▶ _WHAT YOU WILL DO_:
Reproduce the section of the curation lifecycle text below that opens with "Community Watch and" and closes with "the curation lifecycle.", swapping "shared standards" for "common standards".

[begin EXTRACT PROVIDED]

The DCC Curation Lifecycle Model (see Figure 1) provides a graphical high-level overview of the stages required for successful curation and preservation of data from initial conceptualisation or receipt. The model can be used to plan activities within an organisation or consortium to ensure that all necessary stages are undertaken, each in the correct sequence. The model enables granular functionality to be mapped against it; to define roles and responsibilities and build a framework of standards and technologies to implement. It can help with the process of identifying additional steps which may be required, or actions which are not required by certain situations or disciplines and ensuring that processes and policies are adequately documented.
Figure 1 The DCC Curation Lifecycle Model
Table 4 Actions within the DCC Curation Lifecycle Model
Full Lifecycle Actions
Description and Representation Information
Assign administrative, descriptive, technical, structural and preservation metadata, using appropriate standards, to ensure adequate description and control over the long-term. Collect and assign representation information required to understand and render both the digital material and the associated metadata.
Preservation Planning
Plan for preservation throughout the curation lifecycle of digital material. This would include plans for management and administration of all curation lifecycle actions.
Community Watch and Participation
Maintain a watch on appropriate community activities, and participate in the development of shared standards, tools and suitable software.
Curate and Preserve
Be aware of and undertake management and administrative actions planned to promote curation and preservation throughout the curation lifecycle.
Sequential Actions
Conceptualise
Conceive and plan the creation of data, including capture method and storage options.
Create or Receive
Create data including administrative, descriptive, structural and technical metadata. Preservation metadata may also be added at the time of creation. Receive data, in accordance with documented collecting policies, from data creators, other archives, repositories or data centres, and if required assign appropriate metadata.
Appraise and Select
Evaluate data and select for long-term curation and preservation. Adhere to documented guidance, policies or legal requirements
Ingest
Transfer data to an archive, repository, data centre or other custodian. Adhere to documented guidance, policies or legal requirements.
Preservation Action
Undertake actions to ensure long-term preservation and retention of the authoritative nature of data. Preservation actions should ensure that data remains authentic, reliable and usable while maintaining its integrity. Actions include data cleaning, validation, assigning preservation metadata, assigning representation information and ensuring acceptable data structures or file formats.

[end EXTRACT PROVIDED]
[begin INFORMATION SUPPLIED]

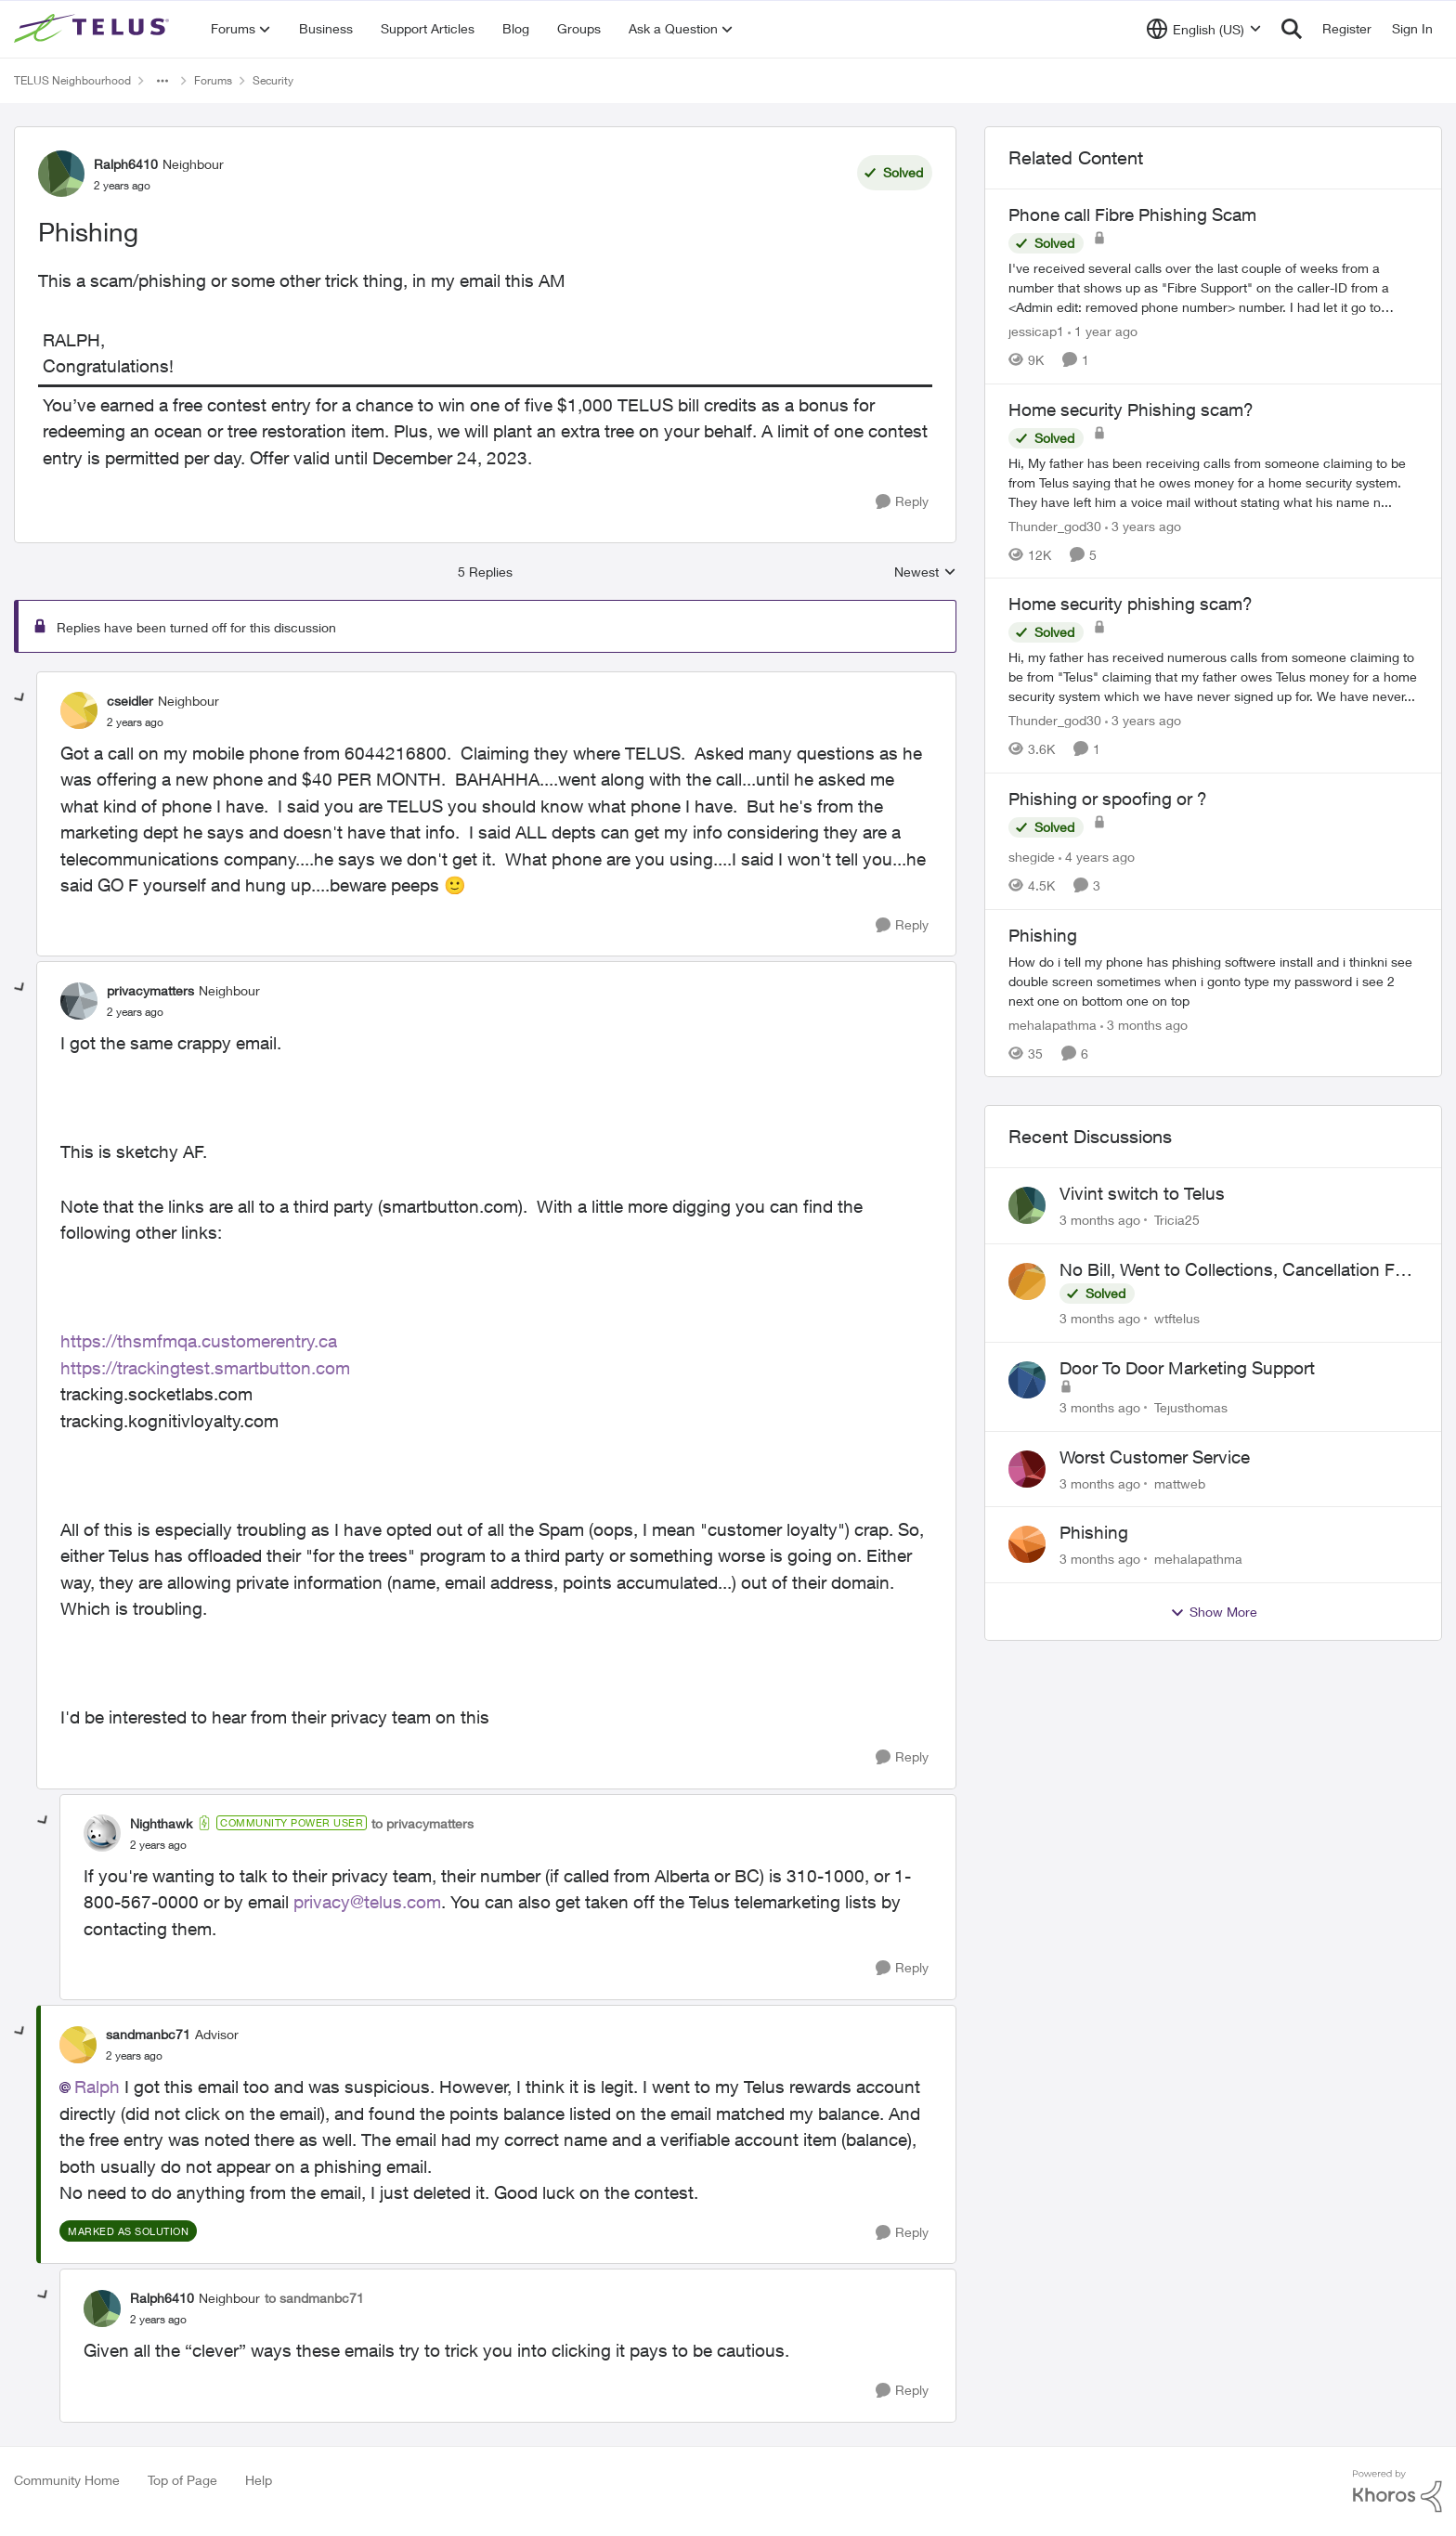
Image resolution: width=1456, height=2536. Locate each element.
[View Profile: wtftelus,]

[end INFORMATION SUPPLIED]

▶ _OUTPUT FOR THIS EXERCISE_:
Community Watch and Participation
Maintain a watch on appropriate community activities, and participate in the development of common standards, tools and suitable software.
Curate and Preserve
Be aware of and undertake management and administrative actions planned to promote curation and preservation throughout the curation lifecycle.